L’allocuzione di Nordio è stata sorprendente per chi è abituato alle noiose retoriche delle celebrazioni post mortem, e soprattutto per chi pensa che un ministro, per di più in veste ufficiale, debba parlare esclusivamente di politica e non di religione.

Il cuore dell’intervento di Nordio è centrato su una domanda: «Dov’è la giustizia divina? L’intero vecchio Testamento è percorso da questa domanda di giustizia. È la domanda che trova la sua massima espressione nel libro di Giobbe...Dopo una vita trascorsa nel rispetto rigoroso dei precetti divini, Giobbe è investito da una valanga di ingiustizie che lo annichiliscono.

 

E alla fine Giobbe bestemmia e nega la giustizia del Signore. Livatino non bestemmia e non si ribella alla volontà del Signore, ma la domanda rimane», prosegue Nordio. «Perché il giusto viene punito? La risposta è solo nel fatto che lo stesso Creatore si è immolato per redimere i peccati umani, e in questo riconcilia la massima delle ingiustizie con la massima delle espiazioni.
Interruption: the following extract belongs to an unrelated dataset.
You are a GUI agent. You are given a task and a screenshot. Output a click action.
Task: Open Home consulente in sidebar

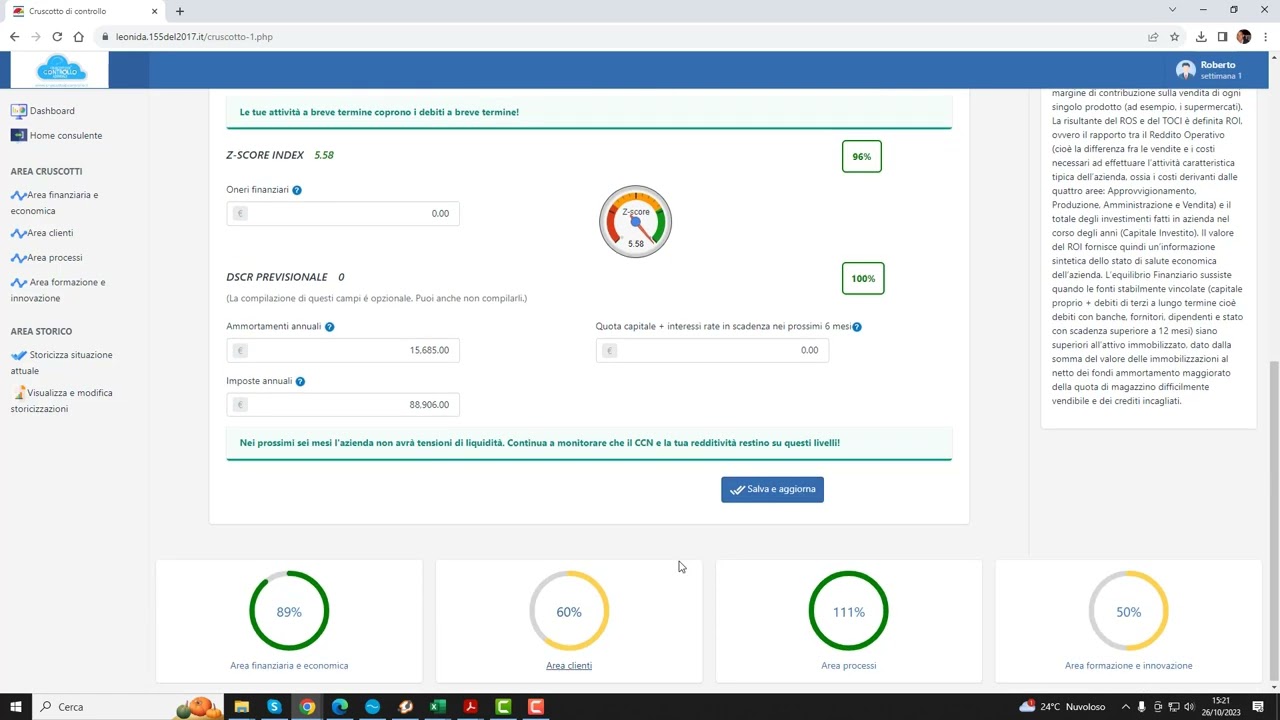pos(65,135)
Perché se addirittura il Creatore del mondo, espiando i peccati altrui, si mette alla pari del reo che viene punito, allora significa che ogni ingiustizia che vediamo e vedremo nel mondo, anche le più gravi, anche Auschwitz, è stata riparata dal sacrificio di Cristo». Prosegue Nordio: «Livatino perdona coloro che lo stanno assassinando, e allora l’ingiustizia del giusto che viene assassinato trova una composizione solo nelle parole di perdono di questo martire. E dunque», conlcude il ministro, «la lezione che dobbiamo trarne, più che una lezione giuridica o professionale, è ovviamente una lezione etica. Nel momento in cui crolla la fiducia nelle istituzioni umane, e comincia a vacillare, fino a cadere, anche la fede in Dio, quando vacilla anche la speranza perchè non ci sono più ragioni per sperare, rimane la terza virtù, rimane la carità. Questa è la lezione che dobbiamo trarre dalla ispirata morte di Livatino». 

Credo si possa concludere affermando che Nordio ha dato una prova di grande coraggio uscendo così allo scoperto. D’altra parte chi lo criticasse di mancanza di laicità non capisce che la vera laicità non è in contrasto con la fede, ma con l’ideologia. Quello di Nordio è un grande esempio per chi fa politica, anzitutto per chi si professa cattolico. Ma anche per chi è vero laico.